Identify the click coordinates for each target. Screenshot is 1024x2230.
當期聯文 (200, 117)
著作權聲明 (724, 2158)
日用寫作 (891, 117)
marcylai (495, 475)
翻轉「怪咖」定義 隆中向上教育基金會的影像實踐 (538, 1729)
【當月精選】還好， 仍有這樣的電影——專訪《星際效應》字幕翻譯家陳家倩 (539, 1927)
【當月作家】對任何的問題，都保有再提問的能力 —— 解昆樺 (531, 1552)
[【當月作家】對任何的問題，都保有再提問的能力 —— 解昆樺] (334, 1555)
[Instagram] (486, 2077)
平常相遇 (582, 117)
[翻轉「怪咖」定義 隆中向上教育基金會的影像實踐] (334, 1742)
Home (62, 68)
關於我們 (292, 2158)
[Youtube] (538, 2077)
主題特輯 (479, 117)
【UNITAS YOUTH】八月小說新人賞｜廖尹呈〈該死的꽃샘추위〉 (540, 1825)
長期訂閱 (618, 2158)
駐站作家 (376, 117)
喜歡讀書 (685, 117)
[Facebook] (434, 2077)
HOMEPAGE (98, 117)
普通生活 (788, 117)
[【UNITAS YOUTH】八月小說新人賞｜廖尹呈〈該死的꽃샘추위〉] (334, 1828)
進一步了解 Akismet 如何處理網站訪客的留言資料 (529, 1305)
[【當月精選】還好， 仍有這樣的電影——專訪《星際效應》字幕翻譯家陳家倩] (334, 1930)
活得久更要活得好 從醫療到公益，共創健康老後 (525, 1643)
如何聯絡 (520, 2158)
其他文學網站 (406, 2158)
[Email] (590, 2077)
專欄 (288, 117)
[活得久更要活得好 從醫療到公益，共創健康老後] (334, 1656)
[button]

Requirement → Filter the entries down to the lines containing "都保有再提問的能力". Copy each of those lines.

Result for this task →
【當月作家】對任何的問題，都保有再提問的能力 —— 解昆樺 (531, 1552)
[【當月作家】對任何的問題，都保有再提問的能力 —— 解昆樺] (334, 1555)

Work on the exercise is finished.